Single by Rahsaan Patterson

from the album Rahsaan Patterson and Bulletproof soundtrack
- Released: 1997
- Genre: R&B, pop
- Length: 3:29
- Label: MCA
- Songwriters: Rahsaan Patterson Jamey Jaz
- Producers: Jamey Jaz Steve "Silk" Hurley (producer:remix)

Rahsaan Patterson singles chronology
| "Stop By" (1997) | "Where You Are" (1997) | "Treat You Like a Queen" (1999) |

= Where You Are (Rahsaan Patterson song) =

"Where You Are" is a single released in 1997 by American neo soul singer Rahsaan Patterson. The song was released in support of his debut studio album, Rahsaan Patterson, and appeared on the Bulletproof soundtrack in 1996. "Where You Are" peaked at number 53 on the Billboard Hot R&B Singles chart. The song was released as a single in the UK in 1998, peaking at #55.

[Document and screenshot pointing listing]
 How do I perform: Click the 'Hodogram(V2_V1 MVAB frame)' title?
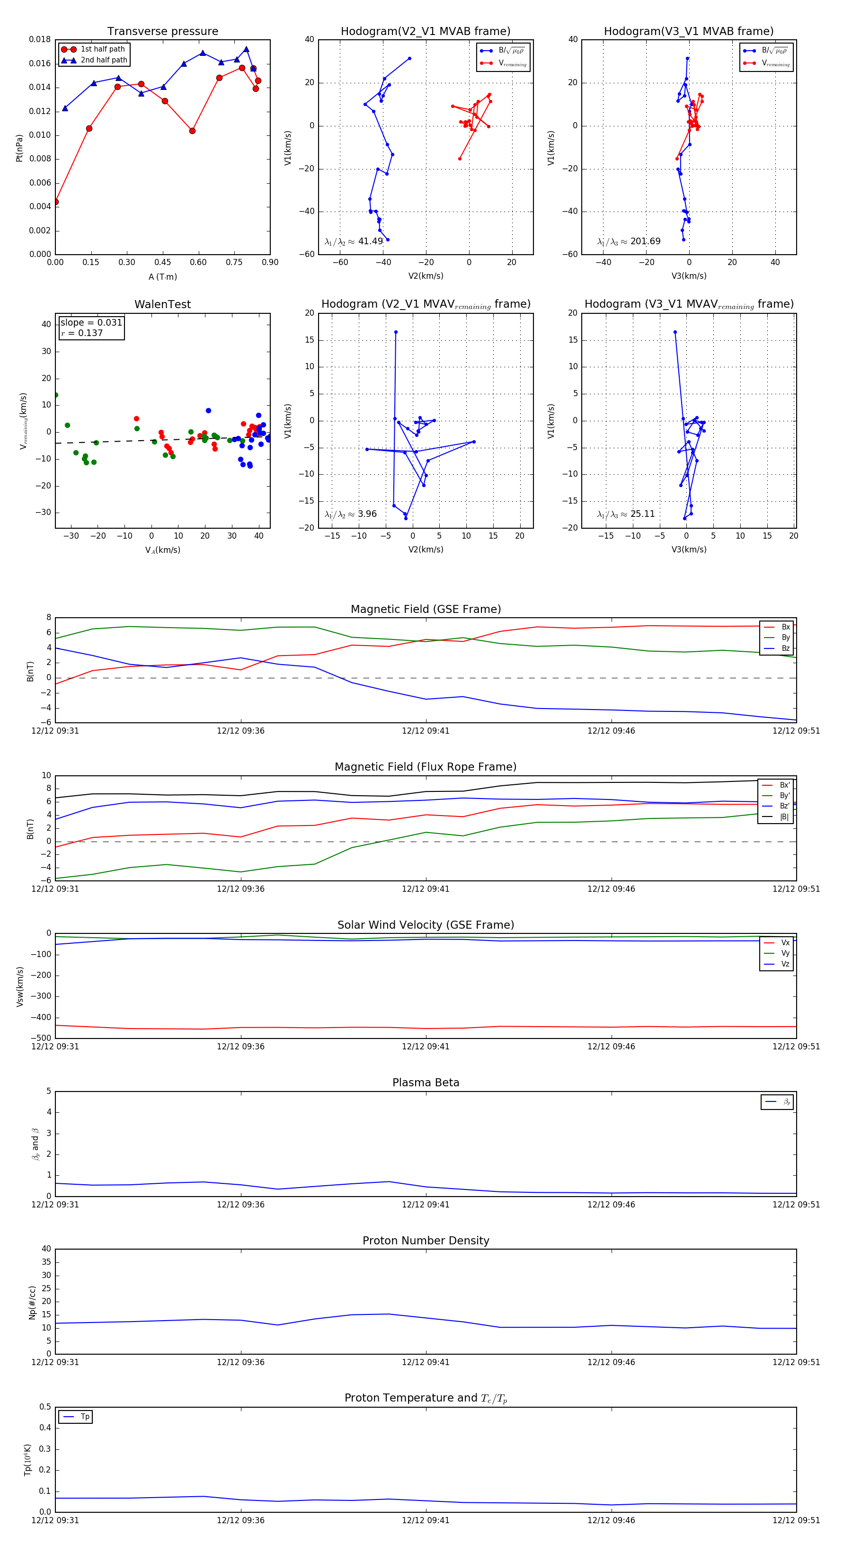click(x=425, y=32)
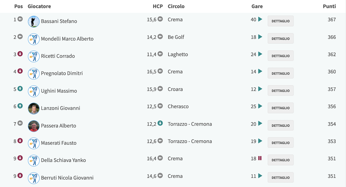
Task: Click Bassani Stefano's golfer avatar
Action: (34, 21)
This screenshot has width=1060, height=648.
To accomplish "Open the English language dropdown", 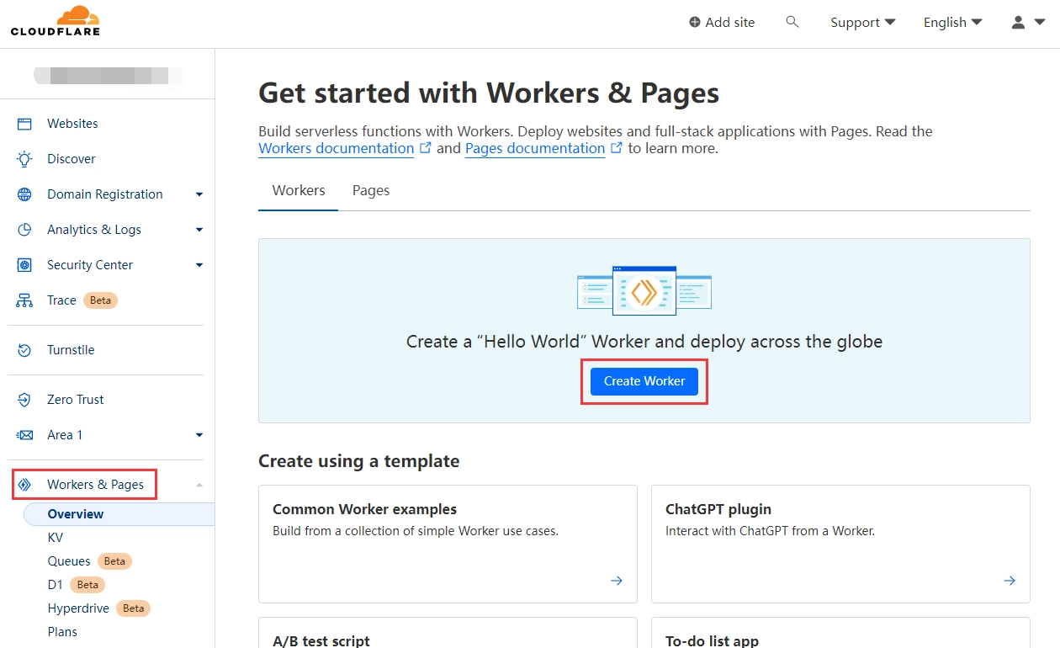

Task set:
**a.** Can you output the part of the "Where You Are" song article from "Rahsaan Patterson singles" to "peaking at #55."?
**b.** Could you switch "screenshot" to "capture" throughout the listing, keep everything else unchanged, and leave the pictures out?

The results:
**a.**
Rahsaan Patterson singles chronology
| "Stop By" (1997) | "Where You Are" (1997) | "Treat You Like a Queen" (1999) |

= Where You Are (Rahsaan Patterson song) =

"Where You Are" is a single released in 1997 by American neo soul singer Rahsaan Patterson. The song was released in support of his debut studio album, Rahsaan Patterson, and appeared on the Bulletproof soundtrack in 1996. "Where You Are" peaked at number 53 on the Billboard Hot R&B Singles chart. The song was released as a single in the UK in 1998, peaking at #55.

**b.**
 How do I perform: Click the 'Hodogram(V2_V1 MVAB frame)' title?
click(x=425, y=32)
Task: Click Bassani Stefano's golfer avatar
Action: (34, 21)
This capture has width=1060, height=648.
To accomplish "Open the English language dropdown", 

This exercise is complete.